An Aquaponics farm that leverages the symbiotic relationship between fish and plants.
When we hear "innovation" we immediately think of the latest mobile device, or wearable camera - but Not all innovations are about shiny new technology. Sometimes true innovation can be just tweaking a very established methodology. Like - Farming. Ancient civilizations would often plant crops on river islands, which would allow them to be naturally and automatically fertilized by the waste of wild, local fish. Take that old concept, bring it into 2014 and you have “Urban Organics”. The Twin Cities first indoor organic aquaponics farm.

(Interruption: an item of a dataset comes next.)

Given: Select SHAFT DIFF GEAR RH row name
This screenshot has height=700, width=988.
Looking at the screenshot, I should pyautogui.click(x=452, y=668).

Fred Haberman, Co-Founder, Urban Organics:
Urban Organics is an urban farm. it's an Aquaponics farm where we, in essence, leverage the symbiotic relationship between fish and plants. As an Aquaponics farm we're growing tilapia and with the tilapia of course they'll created waste and what we'll do is we'll filter out that waste and then transform that waste from ammonia into nitrate that then organically, USDA organically will fertilize organic products. Green such as basil, char, kale, cilantro. And with this system we are able to use 2% of the water as opposed to conventional agriculture. What's really innovative about our system is that we can change up the crops within a month, so for example, if there's a huge desire for kale. or for a different type of herb we can begin to plant that and it will be on the shelf within 5 weeks.
PHIL: But how is this innovative system beneficial for the consumer?
Consumers today are looking for a healthier alternative as well as produce that has nutrition. Most of the produce that people are eating in Minnesota year round comes from water contained areas such as the South West and when you are shipping the produce from a long distance it's going to lose some of it's nutritional value.
I believe that consumers would want to buy our produce not just because it's more sustainable, but because our produce which you can buy fresh within 24 hrs of it being harvested - our produce is going to have more nutritional content that something that was picked days ago being shipped to Minnesota. In addition to the health benefits it's also going to taste better and fresher.
PHIL: And Urban Organics does more than grow fresh organic vegetables. This system addresses an array of modern day concerns - water supply, disparate food systems, sustainable energy, and urban renewal.
With Urban Organics we wanted to create something truly innovative, we wanted to create something that took on so many of the food challenges that so many food companies take on..and governments are beginning to consider. The other aspect of our story is that we are located in the Hamm's Building which happens to be in a food desert where people have difficulty accessing or challenged access to nutritious food. So, not only are we providing a product that's very sustainable and healthy but also turning around a community. Since we've been in that community we've already seen 4 businesses pop up. Imagine this system being replicated in hunger hot spots around the world. IMagine a system where we have 500, 000 square feet where people have the protein, and nutrition on site. They could manage that in Africa, Singapore Detroit…you can begin to imagine how in the future we have 2 billion more people, water issues, you can dig a well and you can begin to have protein and nutrition fresh, onsite, without any shipping. Pretty powerful opportunity to improve the food system and improve the lives of people locally.